TO BE DONE |
Pick up the short piece on why some training methods scale and others don't, and carry it on from its last sentence.

EXTRACT PROVIDED |
================================
What separates training methods that scale from those that don't?

![Test accuracy by method and strength, CIFAR-10](effects.png)

Across 61,000 configurations on CIFAR, batch normalization, orthogonalized updates, and ASAM help at every data
scale with no sign of diminishing returns. Dropout and random weight perturbation are neutral to mildly helpful
only at low strength, and the threshold drops as task complexity rises.

BN [orthogonalizes representations](https://arxiv.org/abs/2106.03970), and Muon orthogonalizes parameter
updates. Both [steer the optimization](https://arxiv.org/abs/1805.11604) without restricting what the network
can learn. In the tested range, their effect does not reverse, and it grows with task complexity.

Dropout restricts the network during training. At low rates, the restriction is cheap. At high rates, the cost
scales with task complexity.
================================
DATA SECTION |
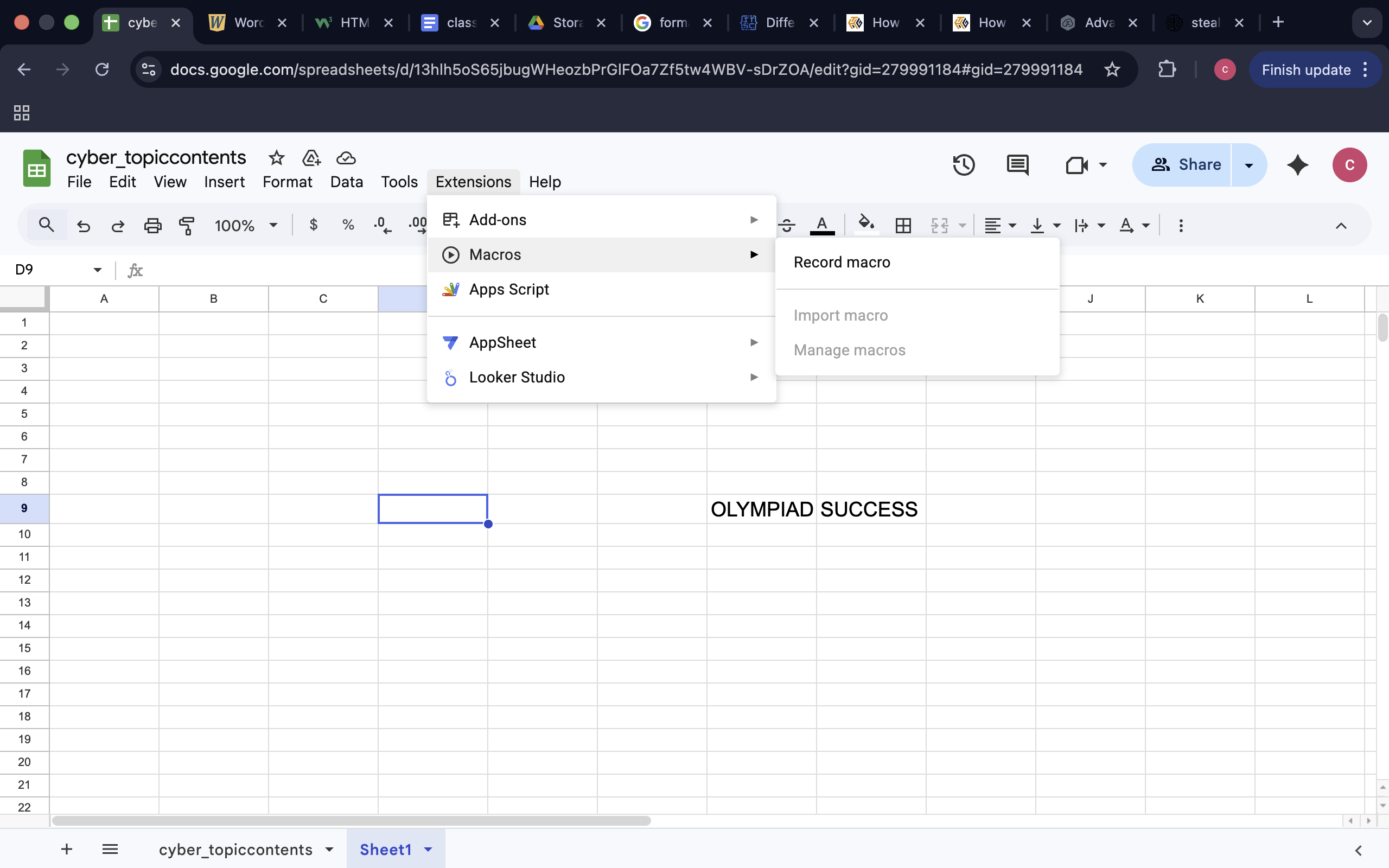Image resolution: width=1389 pixels, height=868 pixels.
Task: Expand the Share button dropdown arrow
Action: [1248, 165]
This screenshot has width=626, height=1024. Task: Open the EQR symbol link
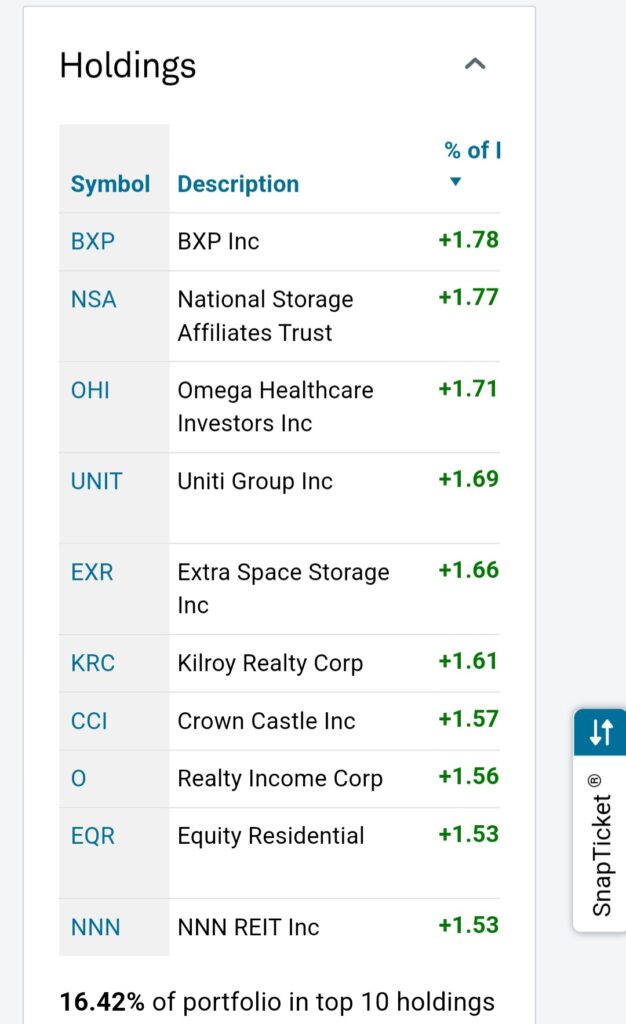[x=92, y=836]
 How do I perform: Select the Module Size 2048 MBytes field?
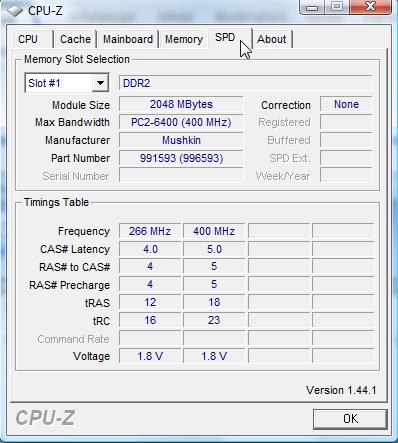point(181,104)
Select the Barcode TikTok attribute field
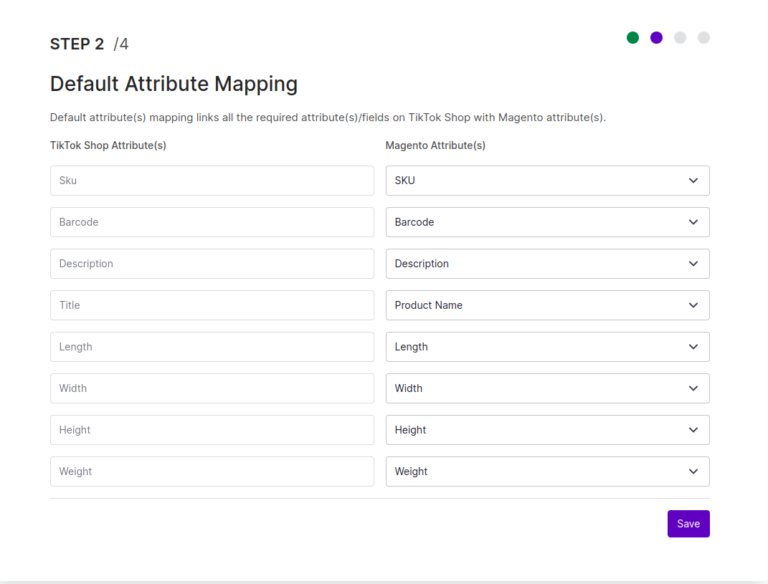 coord(212,222)
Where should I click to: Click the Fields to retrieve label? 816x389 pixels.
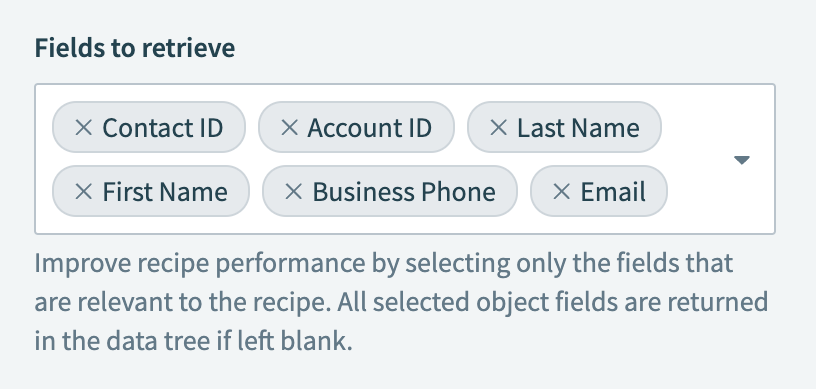click(x=135, y=48)
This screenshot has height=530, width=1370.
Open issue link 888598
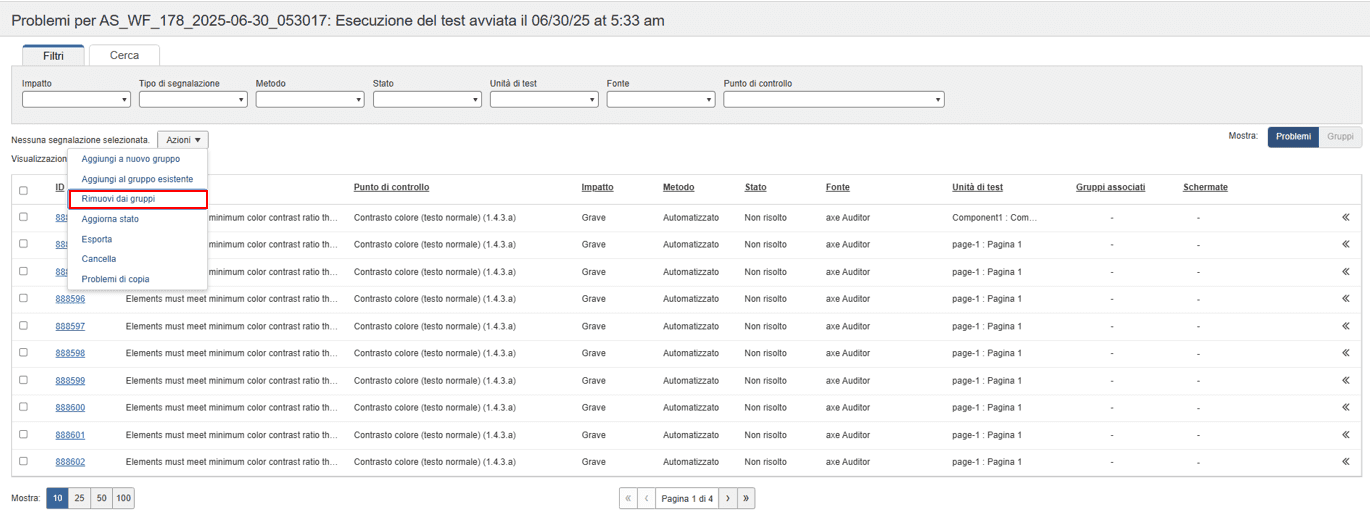click(70, 353)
================================
TASK OUTPUT |
![Test accuracy by method and strength, CIFAR-100](effects_c100.png)

The same pattern holds on CIFAR-100, where dropout is at best neutral at the lowest tested scales and negative
after that. Methods that steer do not reverse in the tested range. Methods that shrink do, and the reversal
moves earlier as complexity rises.

Large-scale training [moved away from dropout](https://aclanthology.org/2025.findings-acl.111/), and this sweep
suggests why.

What separates methods that scale is whether they steer or shrink.

---

[Benchmark](https://github.com/ClashLuke/clashluke.github.io/tree/main/content/posts/generalization), 68K sampled configs, 61K completed.